What can cause an exchange rate to appreciate?
Anything that causes an increase in the demand for a currency or a fall in the supply.
What is the difference between a devaluation/revaluation and a depreciation/appreciation?
A depreciation is when a currency falls/rises in value in a floating exchange rate system, or because of a fall/rise in the demand/rise in the supply of the currency on the free market. In contrast, a devaluation/revaluation is where the same thing happens but because of deliberate intervention by the government.
What is meant by purchasing power parity theory of exchange rates ?

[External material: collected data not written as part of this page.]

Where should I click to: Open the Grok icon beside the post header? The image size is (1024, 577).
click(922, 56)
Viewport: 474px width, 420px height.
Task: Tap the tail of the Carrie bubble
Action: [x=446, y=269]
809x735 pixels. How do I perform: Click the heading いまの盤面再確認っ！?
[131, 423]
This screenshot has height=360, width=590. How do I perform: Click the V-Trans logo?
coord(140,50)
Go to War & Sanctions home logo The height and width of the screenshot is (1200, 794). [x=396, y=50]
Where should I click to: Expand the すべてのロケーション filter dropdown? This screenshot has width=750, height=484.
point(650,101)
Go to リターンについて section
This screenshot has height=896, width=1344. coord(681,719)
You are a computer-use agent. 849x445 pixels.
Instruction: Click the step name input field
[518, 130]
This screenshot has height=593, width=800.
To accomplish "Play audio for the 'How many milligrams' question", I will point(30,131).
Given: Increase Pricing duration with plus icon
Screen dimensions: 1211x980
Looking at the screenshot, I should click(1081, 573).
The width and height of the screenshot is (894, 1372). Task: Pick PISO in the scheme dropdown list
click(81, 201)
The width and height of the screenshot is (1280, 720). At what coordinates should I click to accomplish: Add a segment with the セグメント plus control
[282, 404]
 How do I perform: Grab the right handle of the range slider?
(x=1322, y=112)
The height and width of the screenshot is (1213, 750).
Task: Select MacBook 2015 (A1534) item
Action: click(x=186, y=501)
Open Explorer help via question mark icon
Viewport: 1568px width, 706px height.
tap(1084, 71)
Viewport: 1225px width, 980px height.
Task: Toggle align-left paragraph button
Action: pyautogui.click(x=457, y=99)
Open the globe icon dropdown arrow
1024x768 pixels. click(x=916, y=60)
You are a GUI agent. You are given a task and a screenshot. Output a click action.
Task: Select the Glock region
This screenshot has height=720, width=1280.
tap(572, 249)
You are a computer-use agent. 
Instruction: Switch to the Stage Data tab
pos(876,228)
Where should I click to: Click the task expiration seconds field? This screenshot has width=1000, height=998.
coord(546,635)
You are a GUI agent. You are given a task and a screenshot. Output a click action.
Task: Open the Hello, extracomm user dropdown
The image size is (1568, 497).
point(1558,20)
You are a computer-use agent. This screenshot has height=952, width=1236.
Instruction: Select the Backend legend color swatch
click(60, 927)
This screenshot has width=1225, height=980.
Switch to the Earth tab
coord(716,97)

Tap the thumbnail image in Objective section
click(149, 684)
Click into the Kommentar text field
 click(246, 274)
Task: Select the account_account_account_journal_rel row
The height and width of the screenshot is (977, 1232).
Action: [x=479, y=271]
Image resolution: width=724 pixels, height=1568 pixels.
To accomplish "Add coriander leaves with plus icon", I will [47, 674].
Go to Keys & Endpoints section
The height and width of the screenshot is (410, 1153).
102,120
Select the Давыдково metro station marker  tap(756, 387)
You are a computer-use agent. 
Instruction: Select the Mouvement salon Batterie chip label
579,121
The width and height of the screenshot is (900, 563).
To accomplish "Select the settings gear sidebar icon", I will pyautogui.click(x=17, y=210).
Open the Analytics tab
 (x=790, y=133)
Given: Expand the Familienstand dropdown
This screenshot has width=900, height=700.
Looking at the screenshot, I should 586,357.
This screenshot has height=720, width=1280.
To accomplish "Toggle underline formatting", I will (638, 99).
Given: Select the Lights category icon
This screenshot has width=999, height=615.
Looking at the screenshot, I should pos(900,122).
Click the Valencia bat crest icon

This theory suggests that the value of a currency adjusts so that the same product costs the same in every market in which it is sold. E.g. if a Big Mac costs £3.99 in the Uk, and $3.99 in the USA, then the exchange rate is £1 = $1. In other words the nominal exchange rate adjusts so that relative prices between countries are equal.
What is meant by hot money?
This refers to the stocks of money that are moved around the world in search of the best relative exchange rate or return.
What are the advantages and disadvantages of a fixed exchange rate?
+ A fixed exchange rate creates stability and predictability
+ Encourages firms to invest
+ Incentive to keep inflation low
+ Avoids depreciation
- Conflicts with other macro-objectives
- Less flexibility
- current account imbalance
What are the disadvantages and advantages of a floating exchange rate?
+ Automatic stabiliser - ER should automatically change to bring about Balance of Payments equilibrium
+ Absorbs external shocks more easily - Brexit, ER depreciated to help the economy adjust to the shock that the UK was going to leave the EU
- Uncertainty: the very fact that currencies change in value from day to day introduces a large element of uncertainty into trade
- Speculation: movements of hot money, causing more ER fluctuations
What is a managed exchange rate?
This ER is mostly determined by the market forces, but the government intervenes to influence the ER for macroeconomic reasons.
What is FDI?
Foreign Direct Investment is when an overseas company invests in fixed capital in another country. For example, they may set up a factory in another country.
How does the ER influence FDI?
A weaker ER may make a country more attractive as a target for attracting FDI. It means that the investors’ money can go further and purchase more capital than if the currency is strong. There are many other factors though that are as important in determining FDI.